Utilizadores suíços de Android já não podem escolher o motor de pesquisa predefinido ao configurar um novo telemóvel. Os vizinhos na UE ainda podem
A autoridade da concorrência suíça abriu uma investigação preliminar à Google depois de o gigante tecnológico ter eliminado uma funcionalidade que permitia aos utilizadores escolher o motor de busca predefinido ao configurarem dispositivos Android no país.
A Comissão da Concorrência, conhecida na Suíça pelo acrónimo WEKO, afirmou esta terça-feira que o seu secretariado lançou o inquérito para avaliar se a eliminação do chamado «Choice Screen» constitui uma restrição ilícita da concorrência ao abrigo da lei suíça dos cartéis.
"As definições predefinidas desempenham um papel crucial nos mercados digitais... eliminar esta funcionalidade pode limitar a visibilidade de motores de busca que concorrem com a Google durante a configuração dos dispositivos, aumentando assim as barreiras à entrada no mercado", afirmou a WEKO em comunicado.
O ecrã de escolha, que surge durante a configuração inicial de um novo dispositivo Android e convida os utilizadores a escolher um motor de busca predefinido, foi descontinuado pela Google na Suíça, mantendo-se disponível em todo o Espaço Económico Europeu (EEE).
Suíça: porque são diferentes as regras?
A Suíça não é membro da UE nem do EEE, e a Lei dos Mercados Digitais não se aplica em território suíço.
O ecrã de escolha do motor de busca surgiu como medida corretiva no processo antitrust da UE relativo ao Android: em março de 2020, a Comissão Europeia e a Google acordaram que seria apresentado em todos os novos dispositivos Android enviados para o EEE e para o Reino Unido.
Posteriormente, foi reforçado pela DMA, que obriga os controladores de acesso a mostrar aos utilizadores ecrãs de escolha e a permitir que alterem facilmente uma predefinição que não desejam. A Google foi designada controlador de acesso em setembro de 2023 e alargou os seus ecrãs de escolha em março de 2024 para cumprir as regras.
Não existe uma obrigação equivalente na Suíça e as autoridades suíças esperavam não ter de criar uma.

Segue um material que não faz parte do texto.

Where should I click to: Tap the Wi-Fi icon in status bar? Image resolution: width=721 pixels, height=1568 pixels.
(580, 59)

Uma avaliação de 2023 do Grupo de Coordenação Interdepartamental para a Política Digital da UE, do governo suíço, concluiu que os grandes controladores de acesso estrangeiros iriam aplicar na mesma as regras da UE na Suíça, alegando que tratar os dois mercados de forma diferente não seria financeiramente vantajoso e que os utilizadores suíços iriam, por isso, beneficiar na prática da DMA.
A decisão da Google de retirar o ecrã de escolha põe essa suposição à prova de forma direta.

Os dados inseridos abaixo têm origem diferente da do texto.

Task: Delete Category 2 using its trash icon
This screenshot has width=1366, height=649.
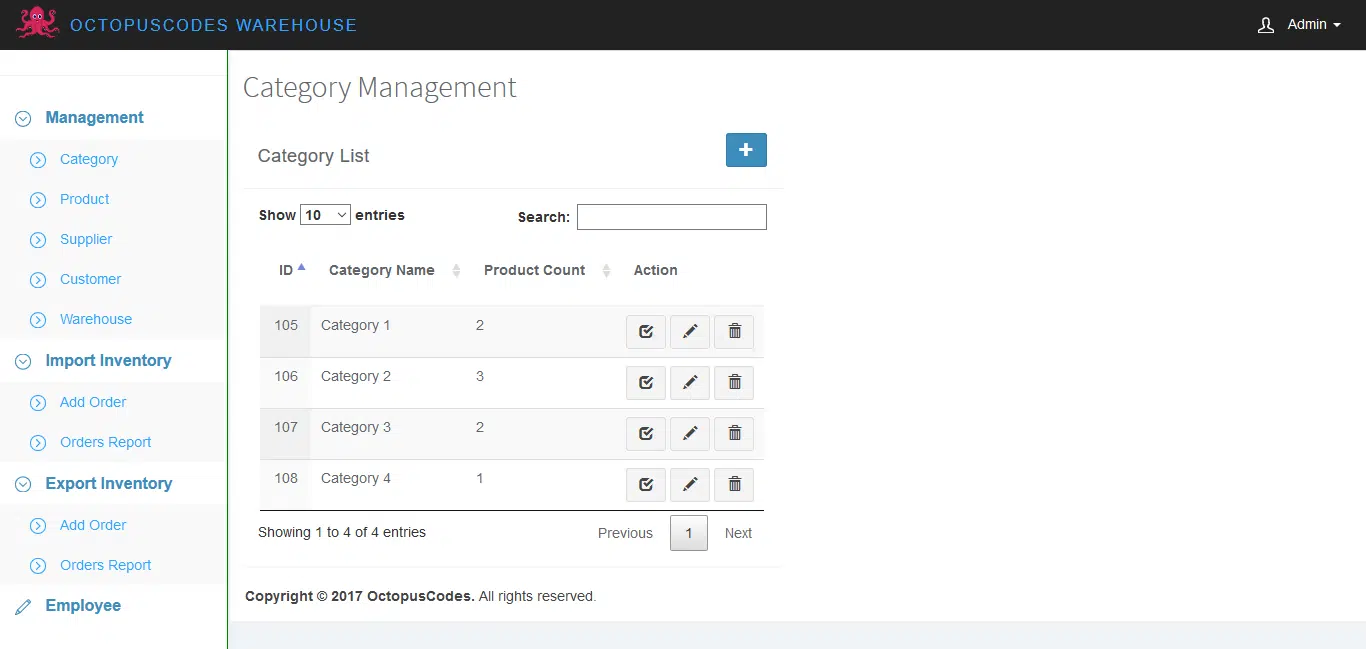Action: [x=734, y=382]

A Suíça tem, contudo, uma lei sobre plataformas em preparação. O Conselho Federal lançou em outubro de 2025 uma consulta sobre uma Lei Federal relativa a Plataformas de Comunicação e Motores de Busca, que terminou em fevereiro.

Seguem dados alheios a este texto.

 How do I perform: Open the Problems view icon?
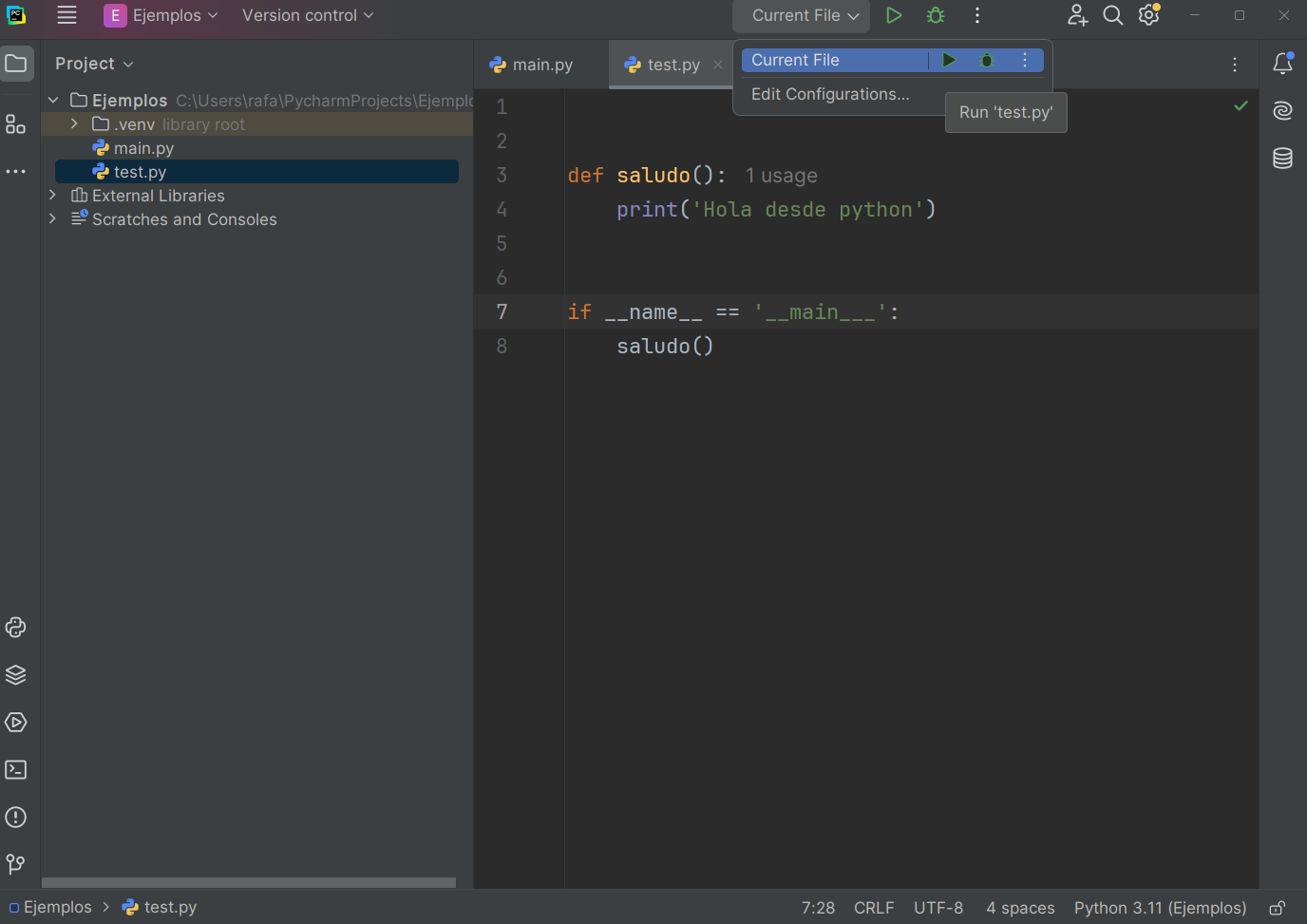coord(15,817)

Mas não abrangeria este caso, já que a proposta se inspira na Lei dos Serviços Digitais da UE e não na DMA e trata de moderação de conteúdos e transparência, em vez de definições predefinidas. Não se espera que o projeto-lei chegue ao parlamento antes do final de 2026 ou início de 2027.
A investigação preliminar procurará determinar se existem motivos para avançar para um processo formal em matéria de concorrência.